Wow, she was a beautiful, gorgeous girl. Despite the years since, a loss of such a sweet doggie stays with you. Run free and say hi to Paul and Simon, Kelly!


----------



## goldensrbest (Dec 20, 2007)

She must have been very special, always in your heart, she looks like a real sweetheart.


----------



## Rainheart (Nov 28, 2010)

She was a beautiful golden. I will think of you on this hard day.


----------



## GoldensGirl (Aug 2, 2010)

No words of mine will ease your heartache, but I am crying along with you. Memory is treacherous in bringing back the loss, without the Golden head to stroke.

Lucy


----------



## Karen519 (Aug 21, 2006)

*Kelly*

Kelly was a very beautiful girl and you will see her at the Rainbow Bridge.


----------



## PrincessDi (Jun 8, 2009)

Kelly is such a lovely girl!
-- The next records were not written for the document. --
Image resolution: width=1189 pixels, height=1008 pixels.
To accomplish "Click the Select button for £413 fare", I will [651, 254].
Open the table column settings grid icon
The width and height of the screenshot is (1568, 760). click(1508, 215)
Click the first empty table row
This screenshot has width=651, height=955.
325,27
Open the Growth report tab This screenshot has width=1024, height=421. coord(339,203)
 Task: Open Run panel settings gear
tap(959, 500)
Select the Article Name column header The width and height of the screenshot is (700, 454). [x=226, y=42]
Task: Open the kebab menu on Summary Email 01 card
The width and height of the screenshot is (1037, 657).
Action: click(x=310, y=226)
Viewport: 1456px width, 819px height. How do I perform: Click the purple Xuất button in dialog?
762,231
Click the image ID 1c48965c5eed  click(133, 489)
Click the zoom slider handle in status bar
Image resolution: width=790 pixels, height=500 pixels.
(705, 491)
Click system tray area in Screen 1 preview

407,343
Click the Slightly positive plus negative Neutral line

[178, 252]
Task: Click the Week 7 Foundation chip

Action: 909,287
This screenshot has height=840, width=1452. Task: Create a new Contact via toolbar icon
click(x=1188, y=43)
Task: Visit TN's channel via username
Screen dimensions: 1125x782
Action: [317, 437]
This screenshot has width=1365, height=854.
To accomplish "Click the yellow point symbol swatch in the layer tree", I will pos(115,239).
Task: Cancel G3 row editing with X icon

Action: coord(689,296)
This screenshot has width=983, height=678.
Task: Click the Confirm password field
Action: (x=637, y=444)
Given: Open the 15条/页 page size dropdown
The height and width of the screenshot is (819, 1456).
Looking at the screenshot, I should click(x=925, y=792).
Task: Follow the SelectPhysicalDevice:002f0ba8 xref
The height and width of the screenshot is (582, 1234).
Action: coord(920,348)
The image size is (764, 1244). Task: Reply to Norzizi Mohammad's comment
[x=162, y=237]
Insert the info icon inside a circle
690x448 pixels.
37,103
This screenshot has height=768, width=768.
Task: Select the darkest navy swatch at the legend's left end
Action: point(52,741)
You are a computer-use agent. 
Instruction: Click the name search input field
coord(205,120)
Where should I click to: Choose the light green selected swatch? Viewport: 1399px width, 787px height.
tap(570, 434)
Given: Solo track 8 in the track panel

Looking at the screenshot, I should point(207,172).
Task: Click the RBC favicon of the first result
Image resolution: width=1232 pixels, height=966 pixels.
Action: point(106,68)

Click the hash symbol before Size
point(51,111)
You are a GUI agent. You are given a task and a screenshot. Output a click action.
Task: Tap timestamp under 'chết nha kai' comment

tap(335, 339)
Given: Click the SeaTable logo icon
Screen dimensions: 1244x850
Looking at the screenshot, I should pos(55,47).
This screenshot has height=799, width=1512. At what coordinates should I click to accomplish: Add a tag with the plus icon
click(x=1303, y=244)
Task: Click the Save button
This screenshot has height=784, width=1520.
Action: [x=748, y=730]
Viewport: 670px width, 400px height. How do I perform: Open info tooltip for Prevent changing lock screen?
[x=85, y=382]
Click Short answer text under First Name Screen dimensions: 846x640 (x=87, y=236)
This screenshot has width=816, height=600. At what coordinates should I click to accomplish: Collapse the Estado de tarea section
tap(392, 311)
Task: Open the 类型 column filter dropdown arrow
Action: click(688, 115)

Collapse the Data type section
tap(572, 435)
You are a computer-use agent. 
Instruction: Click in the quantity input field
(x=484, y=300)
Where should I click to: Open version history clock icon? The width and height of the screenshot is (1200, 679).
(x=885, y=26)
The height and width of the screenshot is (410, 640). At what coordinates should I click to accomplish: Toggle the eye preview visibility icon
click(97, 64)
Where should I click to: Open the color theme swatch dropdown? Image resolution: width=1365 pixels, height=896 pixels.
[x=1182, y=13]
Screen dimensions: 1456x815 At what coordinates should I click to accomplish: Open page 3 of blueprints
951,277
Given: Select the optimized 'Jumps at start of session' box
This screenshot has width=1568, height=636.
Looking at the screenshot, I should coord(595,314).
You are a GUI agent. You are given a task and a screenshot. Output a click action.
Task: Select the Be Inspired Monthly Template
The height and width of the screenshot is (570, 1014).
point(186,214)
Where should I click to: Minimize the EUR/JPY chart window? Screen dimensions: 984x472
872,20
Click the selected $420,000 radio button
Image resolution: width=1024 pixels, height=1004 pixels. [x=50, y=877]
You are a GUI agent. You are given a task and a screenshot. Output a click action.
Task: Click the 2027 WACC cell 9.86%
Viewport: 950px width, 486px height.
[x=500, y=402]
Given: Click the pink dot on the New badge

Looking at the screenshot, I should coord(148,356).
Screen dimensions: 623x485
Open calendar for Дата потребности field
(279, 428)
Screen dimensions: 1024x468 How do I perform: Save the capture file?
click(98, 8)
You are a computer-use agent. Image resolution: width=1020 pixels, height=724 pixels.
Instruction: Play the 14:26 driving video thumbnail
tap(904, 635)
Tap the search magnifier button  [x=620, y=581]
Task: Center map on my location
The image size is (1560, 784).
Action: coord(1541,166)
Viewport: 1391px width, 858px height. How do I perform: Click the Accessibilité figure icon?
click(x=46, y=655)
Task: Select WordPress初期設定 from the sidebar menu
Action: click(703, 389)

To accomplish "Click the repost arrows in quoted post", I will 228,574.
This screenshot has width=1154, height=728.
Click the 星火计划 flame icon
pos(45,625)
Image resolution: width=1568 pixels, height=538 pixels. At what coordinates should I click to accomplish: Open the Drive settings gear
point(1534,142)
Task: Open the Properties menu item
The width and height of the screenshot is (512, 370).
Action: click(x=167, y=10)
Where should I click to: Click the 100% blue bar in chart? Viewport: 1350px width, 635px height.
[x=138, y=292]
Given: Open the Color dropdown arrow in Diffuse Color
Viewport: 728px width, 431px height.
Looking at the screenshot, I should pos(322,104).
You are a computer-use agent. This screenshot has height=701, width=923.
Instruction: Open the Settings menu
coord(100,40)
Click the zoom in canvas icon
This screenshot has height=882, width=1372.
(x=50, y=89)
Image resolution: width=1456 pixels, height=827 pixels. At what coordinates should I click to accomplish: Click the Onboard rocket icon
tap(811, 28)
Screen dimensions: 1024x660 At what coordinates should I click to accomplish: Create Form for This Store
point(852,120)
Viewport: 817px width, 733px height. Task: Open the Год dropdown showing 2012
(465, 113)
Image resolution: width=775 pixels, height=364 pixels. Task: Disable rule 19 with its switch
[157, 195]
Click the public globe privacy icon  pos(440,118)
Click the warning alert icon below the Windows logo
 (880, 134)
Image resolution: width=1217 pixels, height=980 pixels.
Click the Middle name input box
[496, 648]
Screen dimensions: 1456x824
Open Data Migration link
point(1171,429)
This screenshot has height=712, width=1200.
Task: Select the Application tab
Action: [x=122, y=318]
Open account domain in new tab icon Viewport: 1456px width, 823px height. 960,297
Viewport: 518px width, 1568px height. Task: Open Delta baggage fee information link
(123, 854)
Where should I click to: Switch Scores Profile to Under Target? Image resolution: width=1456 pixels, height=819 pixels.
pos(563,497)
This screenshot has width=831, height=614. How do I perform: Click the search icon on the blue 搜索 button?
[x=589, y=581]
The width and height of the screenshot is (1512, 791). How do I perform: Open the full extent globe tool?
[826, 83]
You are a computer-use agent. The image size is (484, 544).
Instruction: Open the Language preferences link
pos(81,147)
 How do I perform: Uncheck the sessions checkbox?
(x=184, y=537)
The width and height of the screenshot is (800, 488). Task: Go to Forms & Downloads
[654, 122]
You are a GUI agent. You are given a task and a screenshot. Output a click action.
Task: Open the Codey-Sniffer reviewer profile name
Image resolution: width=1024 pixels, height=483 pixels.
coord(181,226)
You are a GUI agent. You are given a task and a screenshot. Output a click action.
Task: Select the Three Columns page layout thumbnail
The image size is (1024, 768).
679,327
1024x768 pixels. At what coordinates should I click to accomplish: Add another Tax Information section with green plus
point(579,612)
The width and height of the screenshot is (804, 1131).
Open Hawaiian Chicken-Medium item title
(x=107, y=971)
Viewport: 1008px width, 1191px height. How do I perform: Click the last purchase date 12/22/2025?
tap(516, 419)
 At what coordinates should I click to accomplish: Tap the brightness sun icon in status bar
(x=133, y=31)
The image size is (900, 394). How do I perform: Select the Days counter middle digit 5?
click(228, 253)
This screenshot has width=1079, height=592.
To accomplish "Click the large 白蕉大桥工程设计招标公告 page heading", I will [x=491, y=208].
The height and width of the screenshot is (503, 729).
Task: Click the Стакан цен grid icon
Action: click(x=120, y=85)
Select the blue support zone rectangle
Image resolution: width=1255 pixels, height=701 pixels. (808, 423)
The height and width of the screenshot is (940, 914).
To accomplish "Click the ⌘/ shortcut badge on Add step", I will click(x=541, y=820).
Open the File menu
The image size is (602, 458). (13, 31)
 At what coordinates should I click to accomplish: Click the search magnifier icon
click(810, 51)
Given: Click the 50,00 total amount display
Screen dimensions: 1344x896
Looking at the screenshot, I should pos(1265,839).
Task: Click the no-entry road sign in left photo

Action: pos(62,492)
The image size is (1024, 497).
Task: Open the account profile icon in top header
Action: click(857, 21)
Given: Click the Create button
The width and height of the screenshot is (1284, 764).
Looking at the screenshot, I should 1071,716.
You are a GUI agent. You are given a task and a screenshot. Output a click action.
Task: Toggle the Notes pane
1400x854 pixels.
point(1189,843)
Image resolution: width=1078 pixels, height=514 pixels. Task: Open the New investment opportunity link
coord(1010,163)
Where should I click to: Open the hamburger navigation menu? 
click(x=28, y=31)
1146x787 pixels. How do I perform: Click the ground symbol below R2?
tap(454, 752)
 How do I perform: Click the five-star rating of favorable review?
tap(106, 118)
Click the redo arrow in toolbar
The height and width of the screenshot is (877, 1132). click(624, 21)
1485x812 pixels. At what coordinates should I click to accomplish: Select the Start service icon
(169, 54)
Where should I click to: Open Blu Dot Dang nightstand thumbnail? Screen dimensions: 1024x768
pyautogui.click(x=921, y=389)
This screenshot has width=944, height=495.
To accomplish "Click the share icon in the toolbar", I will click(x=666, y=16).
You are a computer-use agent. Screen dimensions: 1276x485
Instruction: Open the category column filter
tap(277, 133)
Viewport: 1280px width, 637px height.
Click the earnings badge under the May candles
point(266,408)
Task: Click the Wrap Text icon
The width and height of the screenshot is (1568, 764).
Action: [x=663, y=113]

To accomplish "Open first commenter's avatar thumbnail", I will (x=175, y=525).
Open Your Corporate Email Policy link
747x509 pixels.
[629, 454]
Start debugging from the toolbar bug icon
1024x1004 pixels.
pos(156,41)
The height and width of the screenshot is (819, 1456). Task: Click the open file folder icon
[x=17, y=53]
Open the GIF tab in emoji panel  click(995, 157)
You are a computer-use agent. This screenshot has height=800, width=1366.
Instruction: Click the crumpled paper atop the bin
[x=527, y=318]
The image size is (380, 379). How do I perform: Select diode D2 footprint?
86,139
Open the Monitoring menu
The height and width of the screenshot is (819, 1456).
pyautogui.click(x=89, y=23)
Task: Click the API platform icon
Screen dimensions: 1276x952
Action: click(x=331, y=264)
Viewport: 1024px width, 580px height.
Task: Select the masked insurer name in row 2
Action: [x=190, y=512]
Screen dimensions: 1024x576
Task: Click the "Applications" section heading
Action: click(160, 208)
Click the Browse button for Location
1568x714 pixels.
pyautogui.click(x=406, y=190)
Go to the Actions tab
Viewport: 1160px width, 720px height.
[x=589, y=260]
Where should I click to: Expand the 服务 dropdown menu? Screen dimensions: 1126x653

Hugs on this difficult day.


----------



## lucysmum (Sep 2, 2010)

I am so sorry for your loss. It must be that long since I lost my first girl too. I still cry when I think of her. Then I lost my Lucy 3 months ago and the pain is still very raw. 

Kelly was certainly a beauty. 

Sleep softly sweet girl.


----------



## magiclover (Apr 22, 2008)

She was gorgeous Jan. Almost 20 years later and they still stay such a part of your heart.


----------



## goldencontriever3 (Nov 7, 2008)

What a beautiful girl. Kelly loves on in your heart. I am so sorry. Hugs


----------



## caseypooh (Dec 30, 2010)

She was so beautiful, please know that she is watching over you.


----------



## sharlin (Feb 26, 2007)

Have Patience Sweet Girl ~ The Reunion Is Guaranteed


----------



## twinny41 (Feb 13, 2008)

Love the photos of her. Such a beautiful girl will never be forgotten x


----------



## maggie1951 (Apr 20, 2007)

Sorry i missed this post about your beautiful Kelly it never gets any easier


----------